Charlie is a socially awkward freshman, writing letters to an unnamed friend. He tells his friend absolutely everything, from his homework assignments to his first erection and so much more.
Image result for the perks of being a wallflower
Source: Tumblr
This is a short book, but it is packed with some difficult and heavy subjects including suicide, domestic abuse, drug use, rape and abortion.
I didn’t enjoy this book as much as I had wanted to, and I found the writing style and structure to be somewhat tiring. Charlie writes with innocence and the author has chosen his sentence structure and grammar to represent this. I understand the technique and have really enjoyed other books like this in the past, but on top of those tricky subjects, this didn’t make for an easy or enjoyable read.
“I don’t think that there is a favorite kid in our family. There are three of us and I am the youngest. My brother is the oldest. He is a very good football player and likes his car."

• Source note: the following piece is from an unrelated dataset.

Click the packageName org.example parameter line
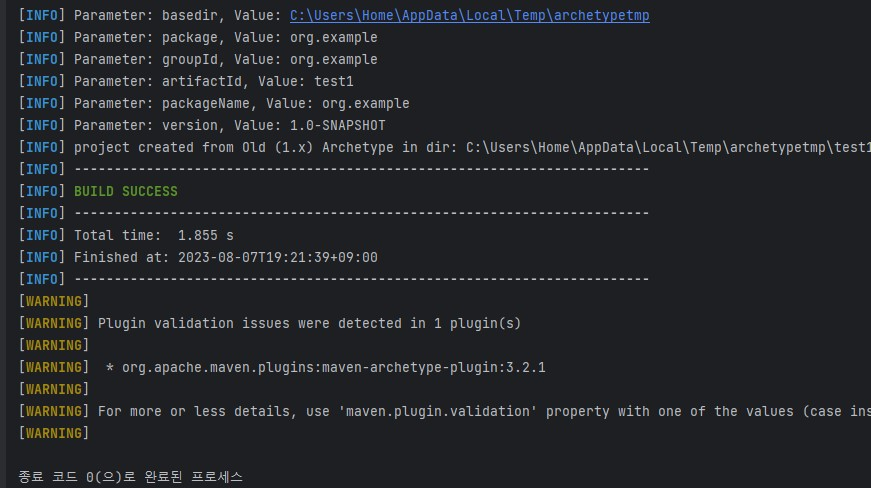click(x=214, y=103)
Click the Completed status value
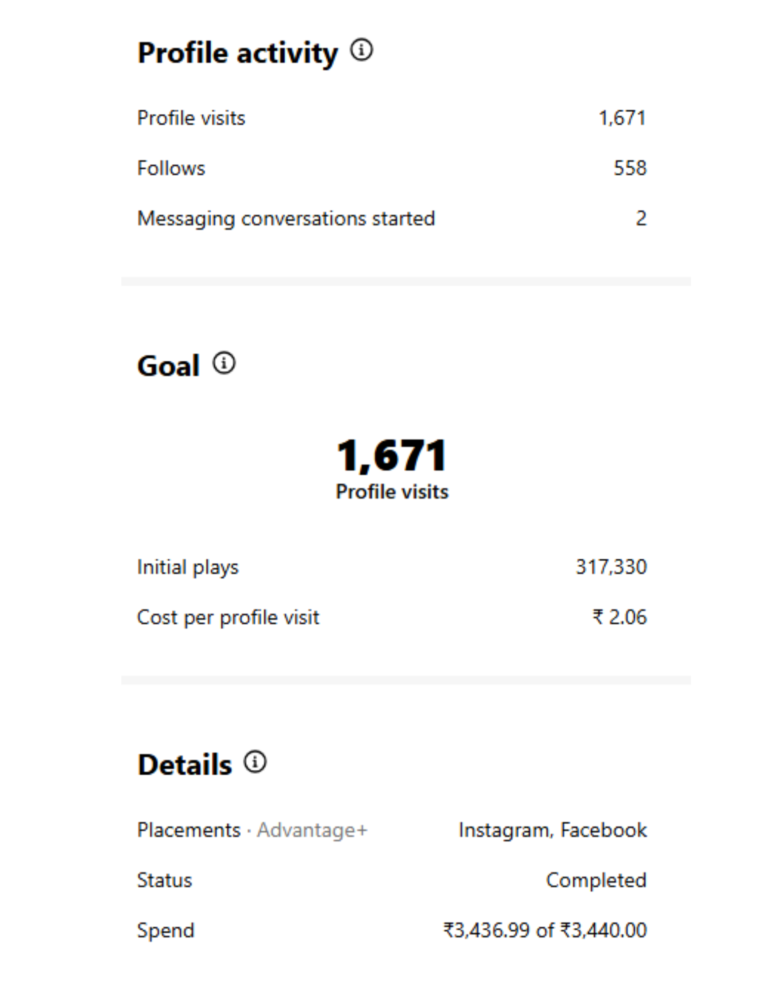 596,880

Another point I’m somewhat frightened to admit to you all is that I didn’t feel sad and I wasn’t really affected by this book in any way. Am I too cold-hearted? Probably! 🙈
I felt the story was a little too melodramatic for my tastes, but I certainly understand why people love it. I also give it huge credit for addressing these topics, especially those so increasingly faced by teenagers today. I think that if I had read this when I was younger, I’d probably have enjoyed it a lot more but at this point in my life, it wasn’t for me.
Overall rating: Contrary to popular opinion, I didn’t love “The Perks of Being a Wallflower” and the writing style was most responsible for this. I didn’t hate it, but I just didn’t feel it was for me – 2 stars.


I struggled to get excited about this book. We know Charlie is a wallflower and was traumatised earlier in his life by what happened with Aunt Helen, and that he is coming of age in the early 1990's. Yet despite all this it didn't quite add up for me.
We spend a year with Charlie and all these events happen to him, yet not until the very end did he try and alter his behaviour or try and steer in a slightly different direction. It just seemed to be more of the same. I know when I was young and impressionable and wanted to please people I tried to act differently to fit in. Where as Charlie was very emotional, not afraid who saw him being emotional, and constant in his thoughts and actions.
I think I tired of the letter style too, as it became repetitive after a while. I hoped the recipient would be revealed at some point but frustratingly it never was. Here's my theories:
Surely nobody writes this many letters! I'd say Charlie was closest to Sam (love interest), then Patrick (friend), then Bill (teacher friend) - all above his family. He never referred to talking about these letters with any of his friends or family. So I was thinking maybe he was writing them to himself, but he did post them, and I'm sure he would have mentioned his family becoming suspicious at the amount of letters. There is chance he was using an alias so it wasn't Charlie at all, just another member of the group of friends? But that still doesn't answer who the recipient was. Whoever it was I also feel they would have made some effort to contact Charlie, or contact the polic e to block his mail, but neither happened!
I appreciate this book is aimed at young adult, and as a 40 something not aimed at me. But I hasten to add, I'm a massive, massive fan of Catcher in the Rye which is a similar style and age group, yet far superior in my opinion. I found 'Catcher' more genuine, witty and in a better writing style and format.

It does have some thought subjects in. But I thought it was a great book. In a year you share with someone who is a little different and feels different (don't we all unless you mould yourself in your peers image) you see the struggle being different brings at times.
I found it a great read of someone sharing just a snippet of their journey.
It was easy to read and I didn't ever feel it dragged. Worth a shot if you find it on kindle deal like I did.